Preflight requests are an essential part of modern web applications, especially in scenarios involving CORS ( Cross-Origin Resource Sharing), such as interactions between web applications and mobile apps. Zemit's isPreflight() method in the Request component provides an efficient way to handle these requests. Below is a minimalistic example demonstrating how to utilize this method to manage preflight requests in your application.

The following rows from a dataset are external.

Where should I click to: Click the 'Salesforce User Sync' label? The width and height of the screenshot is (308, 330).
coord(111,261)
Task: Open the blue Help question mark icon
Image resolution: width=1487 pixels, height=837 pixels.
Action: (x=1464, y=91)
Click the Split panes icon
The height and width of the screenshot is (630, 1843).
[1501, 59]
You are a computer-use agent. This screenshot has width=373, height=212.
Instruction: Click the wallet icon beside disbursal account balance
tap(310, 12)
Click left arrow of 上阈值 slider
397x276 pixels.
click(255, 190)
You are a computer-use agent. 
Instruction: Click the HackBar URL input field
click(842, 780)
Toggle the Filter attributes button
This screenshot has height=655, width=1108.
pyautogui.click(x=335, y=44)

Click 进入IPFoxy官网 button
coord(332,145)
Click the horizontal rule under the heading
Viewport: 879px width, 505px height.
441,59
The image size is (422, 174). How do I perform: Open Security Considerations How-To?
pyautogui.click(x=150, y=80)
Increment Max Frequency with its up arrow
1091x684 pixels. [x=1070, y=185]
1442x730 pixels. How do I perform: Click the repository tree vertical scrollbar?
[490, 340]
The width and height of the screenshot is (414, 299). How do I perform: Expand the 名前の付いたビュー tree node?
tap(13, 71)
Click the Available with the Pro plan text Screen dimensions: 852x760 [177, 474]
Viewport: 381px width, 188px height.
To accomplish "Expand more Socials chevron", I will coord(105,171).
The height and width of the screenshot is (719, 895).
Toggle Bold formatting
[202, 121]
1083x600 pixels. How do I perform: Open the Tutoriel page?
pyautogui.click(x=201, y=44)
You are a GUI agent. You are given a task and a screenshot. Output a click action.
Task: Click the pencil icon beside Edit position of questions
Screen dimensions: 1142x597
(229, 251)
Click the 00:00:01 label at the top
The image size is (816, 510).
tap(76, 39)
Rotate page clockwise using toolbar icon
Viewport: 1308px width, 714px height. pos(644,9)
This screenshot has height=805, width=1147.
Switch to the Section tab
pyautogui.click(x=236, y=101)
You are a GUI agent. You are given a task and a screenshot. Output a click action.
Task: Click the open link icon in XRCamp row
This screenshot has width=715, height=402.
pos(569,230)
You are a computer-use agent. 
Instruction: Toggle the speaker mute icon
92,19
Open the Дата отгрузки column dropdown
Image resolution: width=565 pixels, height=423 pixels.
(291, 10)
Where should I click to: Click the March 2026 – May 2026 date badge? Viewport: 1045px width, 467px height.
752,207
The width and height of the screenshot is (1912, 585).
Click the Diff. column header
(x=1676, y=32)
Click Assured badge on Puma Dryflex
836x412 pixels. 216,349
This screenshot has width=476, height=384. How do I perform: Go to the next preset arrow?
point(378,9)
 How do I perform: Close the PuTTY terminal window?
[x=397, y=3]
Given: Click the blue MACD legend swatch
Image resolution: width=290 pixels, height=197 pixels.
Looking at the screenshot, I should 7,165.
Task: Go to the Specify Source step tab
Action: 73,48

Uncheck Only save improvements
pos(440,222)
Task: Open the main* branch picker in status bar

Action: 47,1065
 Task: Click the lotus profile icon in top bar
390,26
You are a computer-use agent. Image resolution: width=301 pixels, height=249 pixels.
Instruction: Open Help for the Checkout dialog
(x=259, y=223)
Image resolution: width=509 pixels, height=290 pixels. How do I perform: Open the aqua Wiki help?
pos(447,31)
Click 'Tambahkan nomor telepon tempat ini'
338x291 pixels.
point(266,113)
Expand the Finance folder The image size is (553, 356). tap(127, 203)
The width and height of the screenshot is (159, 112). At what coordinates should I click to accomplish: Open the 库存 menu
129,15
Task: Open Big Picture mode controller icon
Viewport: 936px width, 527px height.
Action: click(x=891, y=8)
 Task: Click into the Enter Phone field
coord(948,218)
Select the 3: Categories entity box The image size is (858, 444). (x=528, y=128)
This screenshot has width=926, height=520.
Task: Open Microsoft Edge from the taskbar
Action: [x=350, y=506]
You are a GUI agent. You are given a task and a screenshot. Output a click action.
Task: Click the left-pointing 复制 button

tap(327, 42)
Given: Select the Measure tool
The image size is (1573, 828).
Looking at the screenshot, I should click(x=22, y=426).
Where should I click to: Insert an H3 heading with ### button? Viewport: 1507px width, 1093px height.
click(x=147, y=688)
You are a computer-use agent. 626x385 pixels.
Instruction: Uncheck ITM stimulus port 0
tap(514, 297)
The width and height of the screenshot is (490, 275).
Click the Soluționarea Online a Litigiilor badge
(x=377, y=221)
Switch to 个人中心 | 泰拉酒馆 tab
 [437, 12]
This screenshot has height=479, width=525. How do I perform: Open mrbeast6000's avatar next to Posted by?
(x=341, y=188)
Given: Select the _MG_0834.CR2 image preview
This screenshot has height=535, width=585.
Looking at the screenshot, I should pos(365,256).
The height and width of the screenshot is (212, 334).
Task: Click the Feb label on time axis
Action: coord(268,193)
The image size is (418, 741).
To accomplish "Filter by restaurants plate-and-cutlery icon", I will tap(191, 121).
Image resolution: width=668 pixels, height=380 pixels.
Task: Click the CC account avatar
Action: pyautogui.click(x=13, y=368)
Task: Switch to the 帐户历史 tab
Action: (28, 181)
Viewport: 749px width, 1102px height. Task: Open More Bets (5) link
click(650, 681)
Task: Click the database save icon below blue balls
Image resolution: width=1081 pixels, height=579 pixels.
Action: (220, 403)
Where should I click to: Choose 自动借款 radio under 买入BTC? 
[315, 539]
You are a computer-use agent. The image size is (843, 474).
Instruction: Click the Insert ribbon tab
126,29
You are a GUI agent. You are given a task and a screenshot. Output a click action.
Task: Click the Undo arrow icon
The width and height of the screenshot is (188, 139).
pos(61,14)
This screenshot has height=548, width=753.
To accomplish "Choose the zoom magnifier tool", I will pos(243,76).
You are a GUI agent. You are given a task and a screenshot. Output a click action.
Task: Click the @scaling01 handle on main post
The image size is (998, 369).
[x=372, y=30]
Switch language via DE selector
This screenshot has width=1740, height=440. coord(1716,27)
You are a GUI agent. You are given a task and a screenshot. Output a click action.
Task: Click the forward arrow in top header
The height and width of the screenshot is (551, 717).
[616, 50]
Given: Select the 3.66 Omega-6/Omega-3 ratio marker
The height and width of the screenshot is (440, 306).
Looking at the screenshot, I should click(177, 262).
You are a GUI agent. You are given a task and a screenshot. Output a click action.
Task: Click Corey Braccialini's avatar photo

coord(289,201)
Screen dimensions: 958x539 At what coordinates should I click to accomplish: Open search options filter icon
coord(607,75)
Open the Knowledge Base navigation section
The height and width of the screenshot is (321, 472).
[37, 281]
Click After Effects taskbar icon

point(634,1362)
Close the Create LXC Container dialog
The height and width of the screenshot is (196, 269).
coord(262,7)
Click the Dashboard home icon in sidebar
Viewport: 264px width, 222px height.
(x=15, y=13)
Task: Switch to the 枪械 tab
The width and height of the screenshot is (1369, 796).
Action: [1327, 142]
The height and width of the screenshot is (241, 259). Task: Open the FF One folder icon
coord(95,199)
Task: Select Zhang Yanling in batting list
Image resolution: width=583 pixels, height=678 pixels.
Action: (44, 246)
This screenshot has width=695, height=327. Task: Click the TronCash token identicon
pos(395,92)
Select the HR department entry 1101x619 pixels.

Creating a Preflight Event Listener

First, we create an event listener that checks for preflight requests. This listener is attached to the dispatch process:

<?php
namespace App\Events\Dispatcher;

use Phalcon\Http\ResponseInterface;
use Zemit\Di\Injectable;

class Preflight extends Injectable
{
    public function beforeExecuteRoute(): void
    {
        // Check if the request is a preflight request
        if ($this->request->isPreflight()) {

            // Implement your custom preflight logic here
            // Example: set specific response headers or log the preflight request

            // Send a 204 No Content response and terminate the request lifecycle
            $this->response->setStatusCode(204)->send();
            exit(0);
        }
    }
}

Integrating the Preflight Listener

Next, integrate the Preflight event listener into the application's event management system, and attach it to the dispatcher:

<?php
$preflight = new \App\Events\Dispatcher\Preflight();
$preflight->setDi($di); // Inject the DI container into the Preflight event listener

$eventsManager = new \Phalcon\Events\Manager();
$eventsManager->attach('dispatch', $preflight); // Attach the Preflight listener to the dispatch event

$dispatcher = new Dispatcher();
$dispatcher->setEventsManager($eventsManager); // Set the events manager for the dispatcher
$dispatcher->setDI($di); // Inject the DI container into the dispatcher

// ...

In this example:

  • A custom Preflight class is defined, extending Zemit\Di\Injectable. Within its beforeExecuteRoute method, it checks for preflight requests using isPreflight().
  • If a preflight request is detected, the listener executes the necessary business logic, sends a 204 No Content response, and terminates the request cycle.
  • The Preflight event listener is attached to the Phalcon dispatcher through an event manager, ensuring that preflight requests are handled before any route execution.
  • This approach ensures that preflight requests are processed efficiently, meeting the necessary CORS protocol requirements and enhancing the compatibility.